BEGIN Entries shown

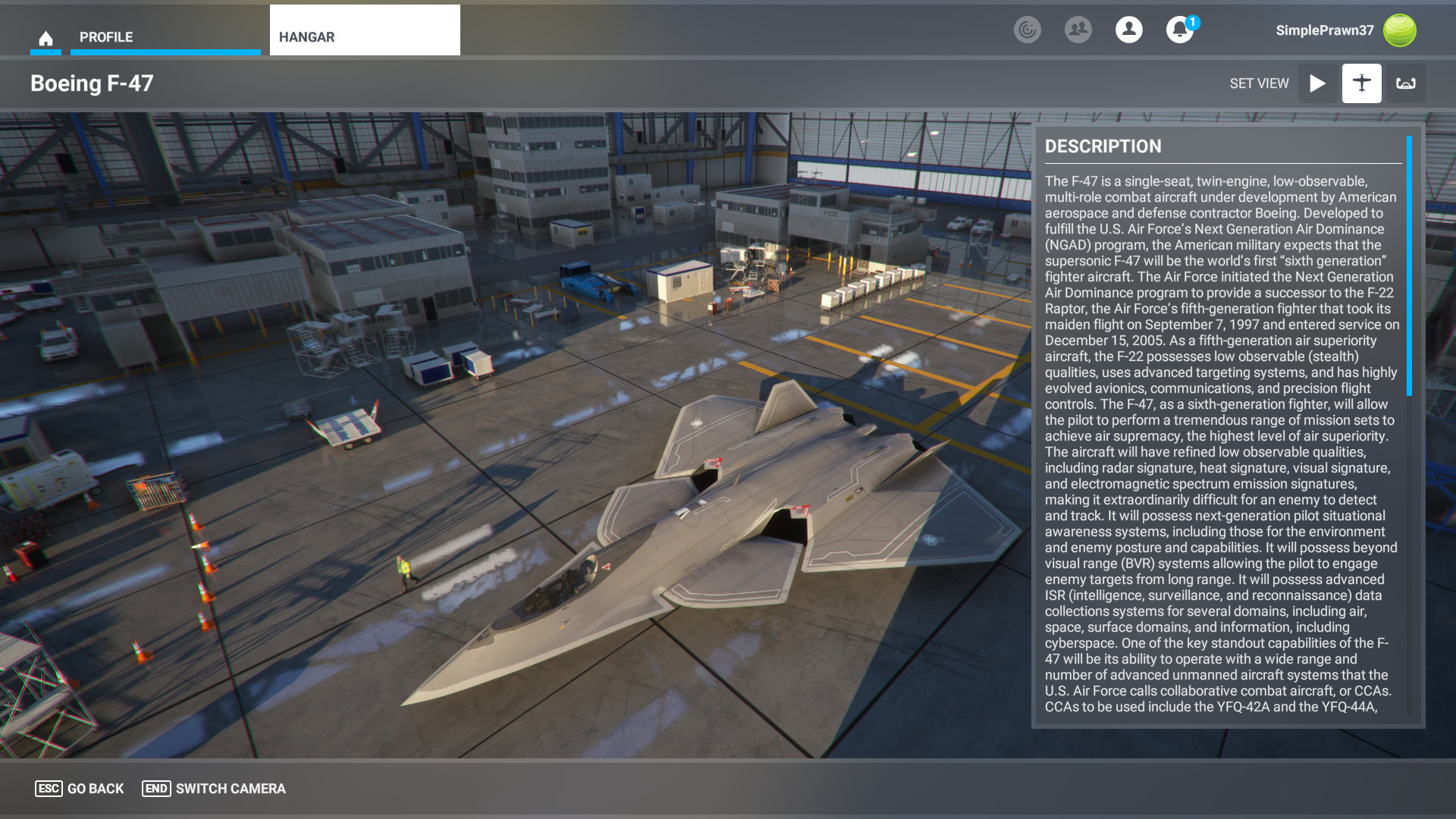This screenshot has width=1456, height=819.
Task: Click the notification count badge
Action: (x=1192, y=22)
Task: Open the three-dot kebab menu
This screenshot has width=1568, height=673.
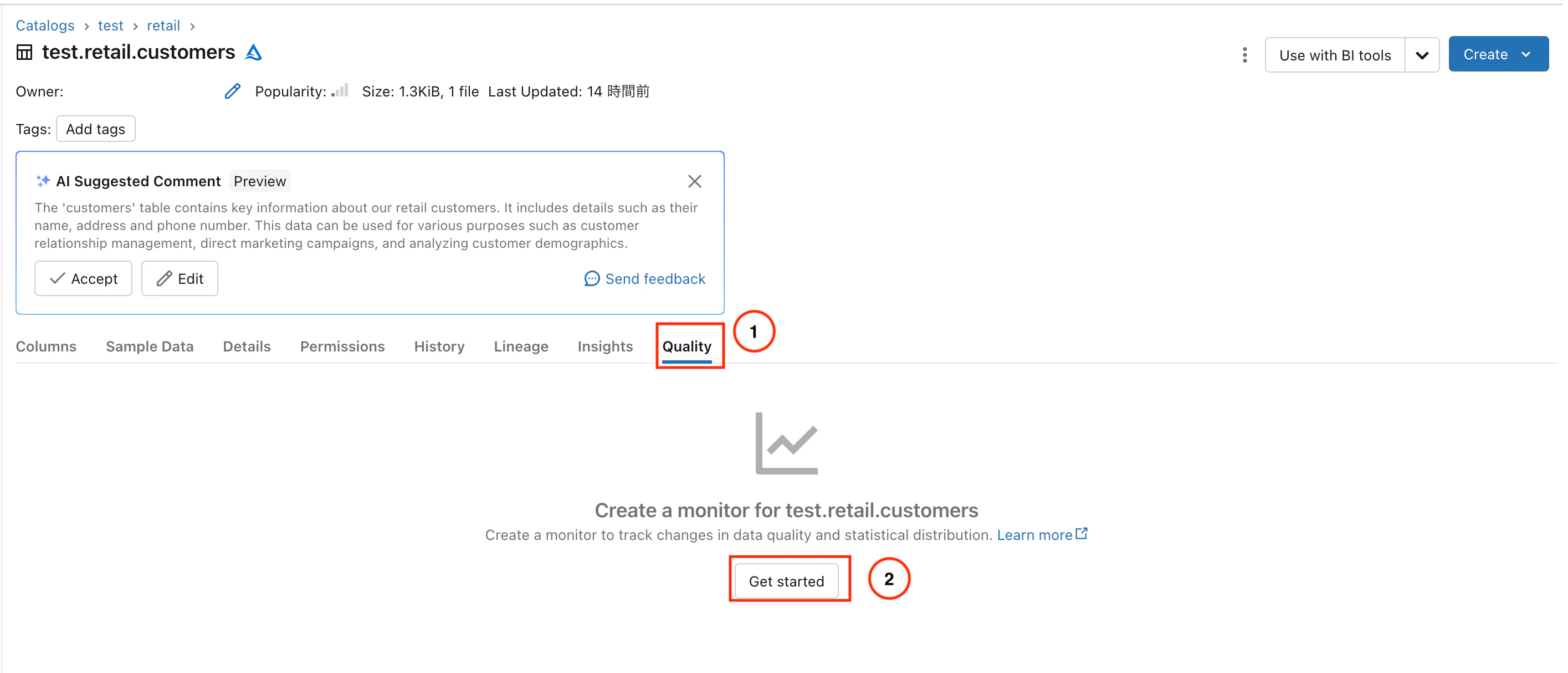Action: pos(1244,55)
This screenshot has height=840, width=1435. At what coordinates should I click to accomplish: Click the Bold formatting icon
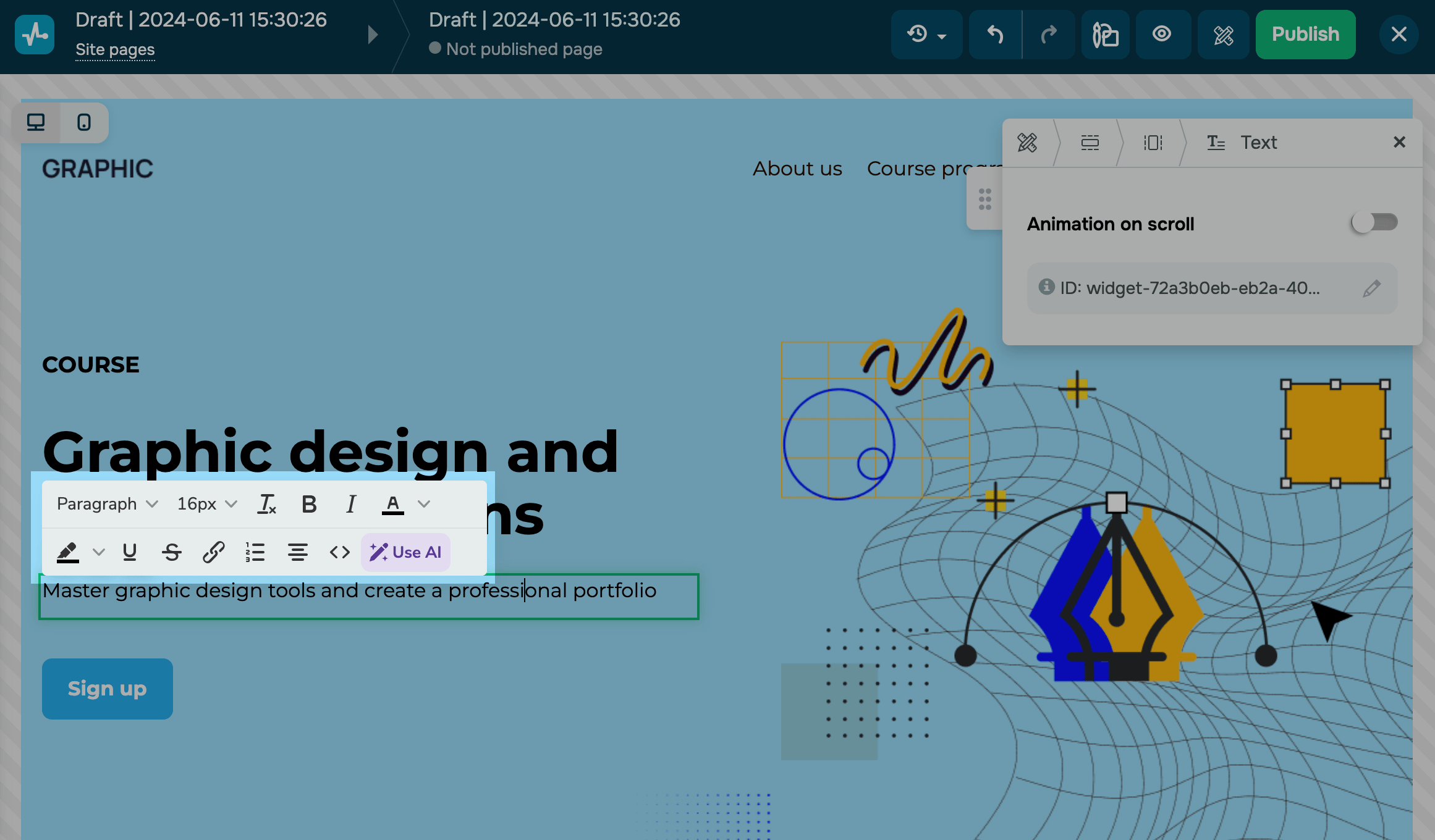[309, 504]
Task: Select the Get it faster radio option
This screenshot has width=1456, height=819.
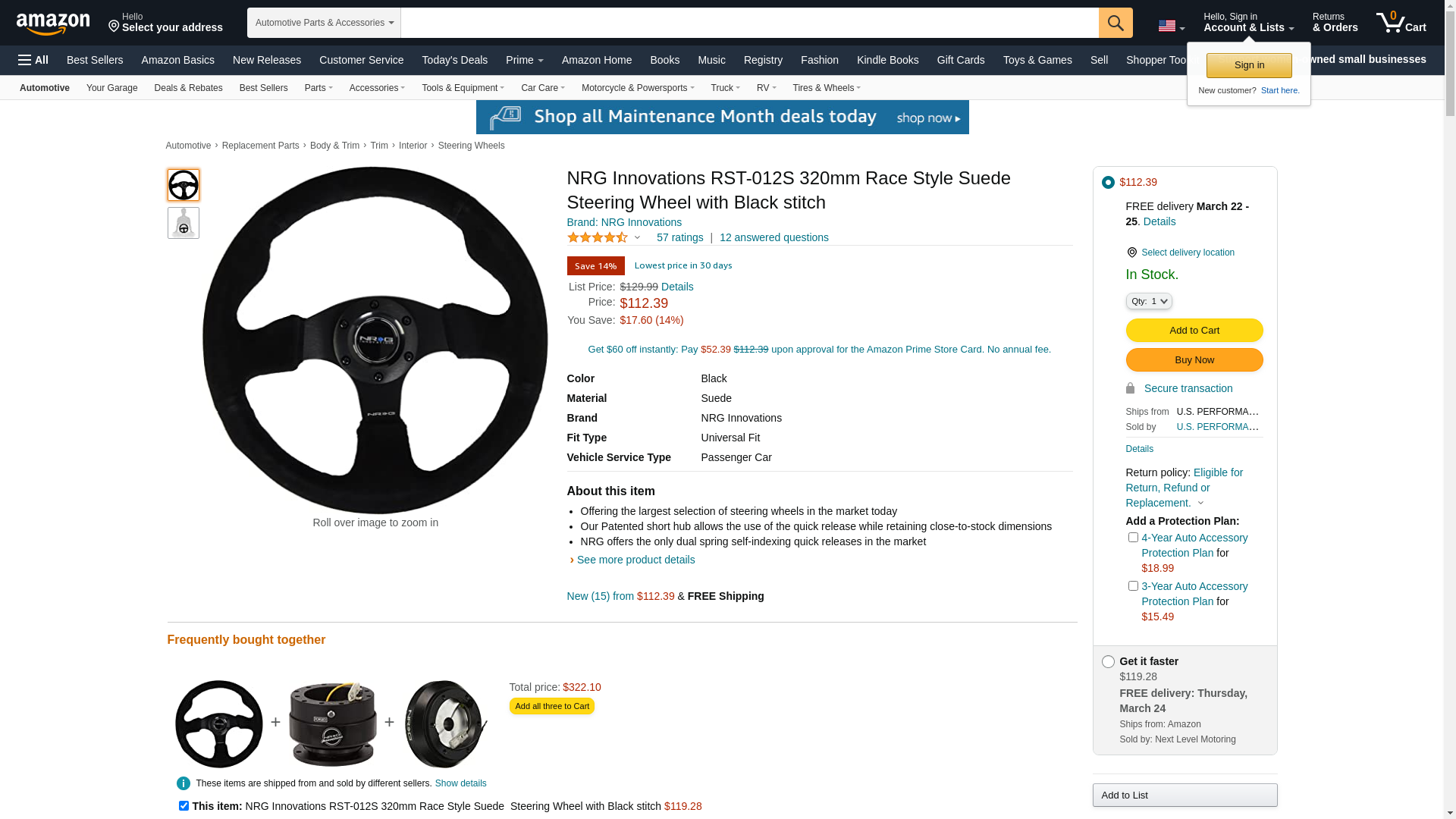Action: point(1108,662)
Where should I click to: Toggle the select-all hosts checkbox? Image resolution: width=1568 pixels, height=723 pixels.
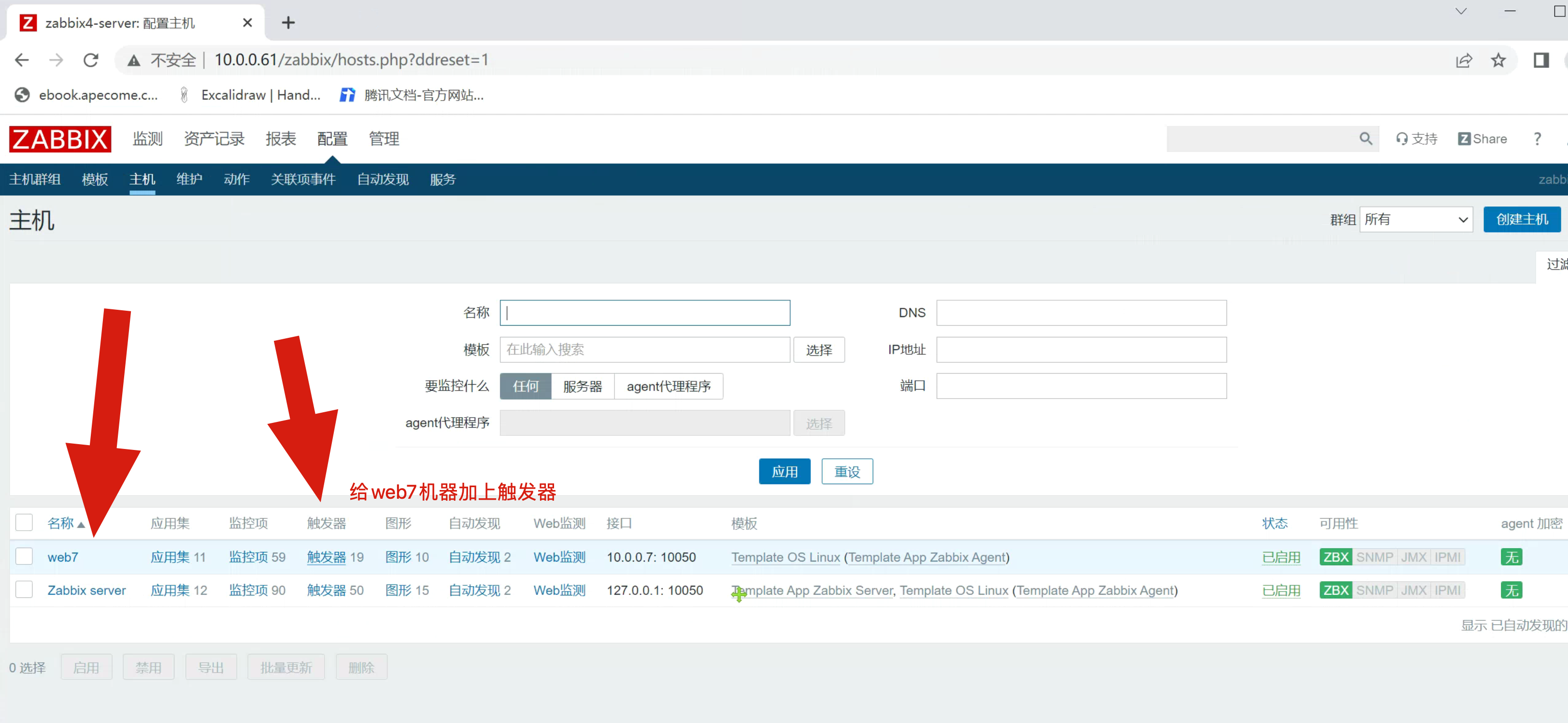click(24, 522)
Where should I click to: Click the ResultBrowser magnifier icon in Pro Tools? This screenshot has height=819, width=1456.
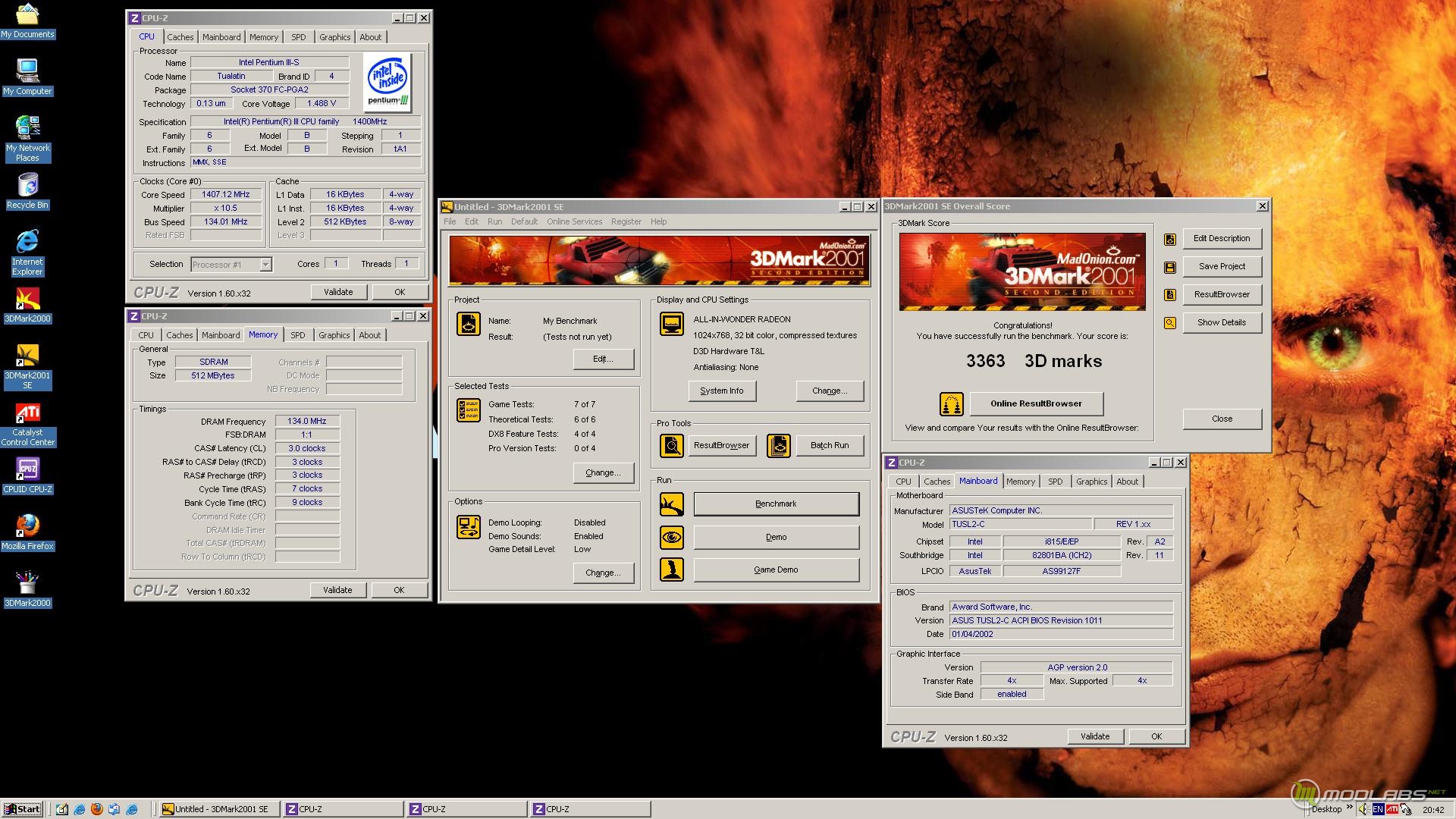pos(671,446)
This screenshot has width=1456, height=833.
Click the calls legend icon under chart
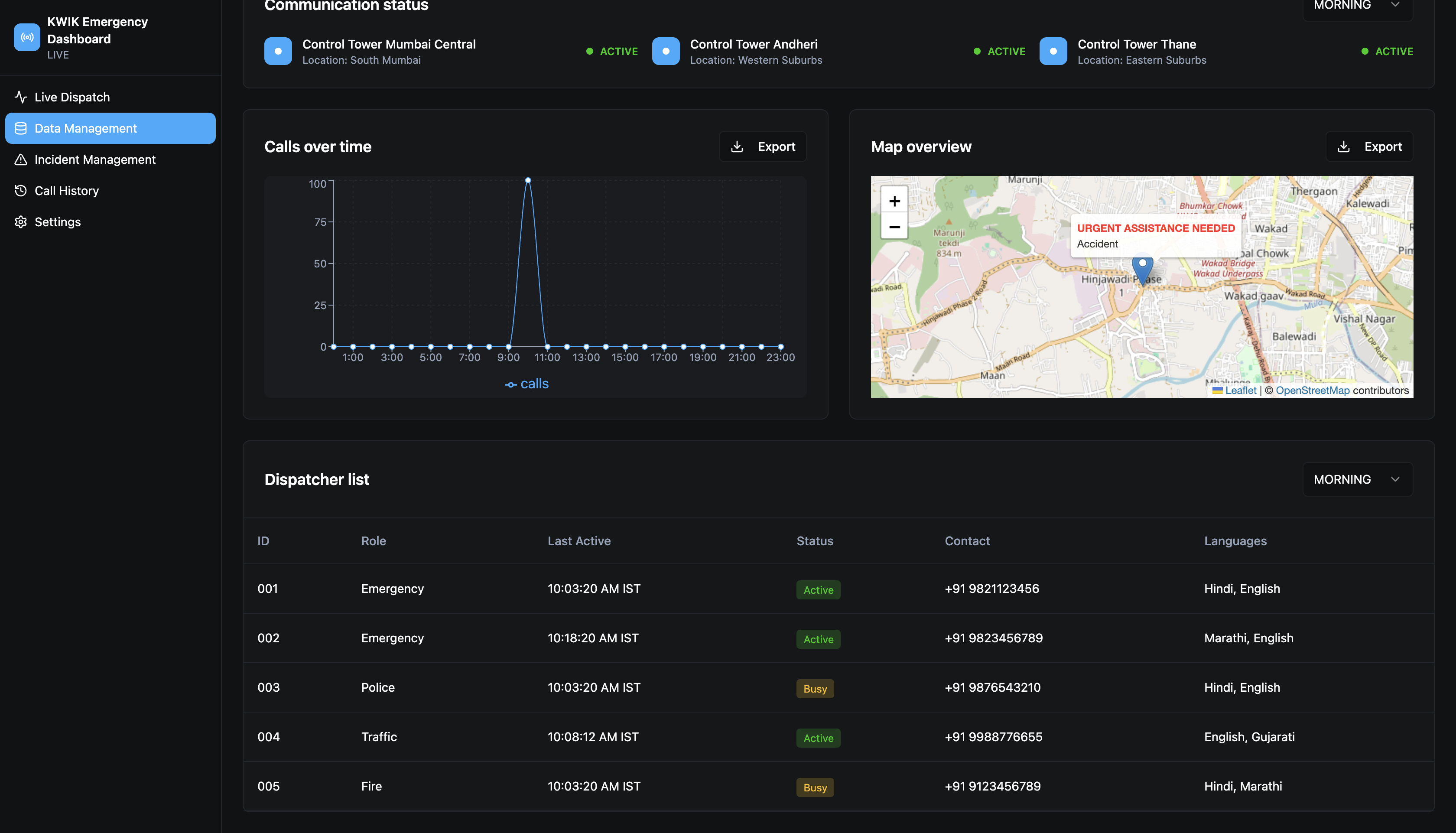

END Entries shown

== Exercise goal ==
The lines to repeat run from the line containing "This screenshot has height=840, width=1435." through the end of the listing above, both included; give them exactly and without pictures.

== Response ==
This screenshot has height=840, width=1435. At what coordinates should I click to accomplish: Click the Bold formatting icon
[309, 504]
Task: Select the Get it faster radio option
This screenshot has width=1456, height=819.
Action: point(1108,662)
Where should I click to: Toggle the select-all hosts checkbox? Image resolution: width=1568 pixels, height=723 pixels.
click(24, 522)
Where should I click to: Click the ResultBrowser magnifier icon in Pro Tools? This screenshot has height=819, width=1456.
pos(671,446)
This screenshot has width=1456, height=833.
Click the calls legend icon under chart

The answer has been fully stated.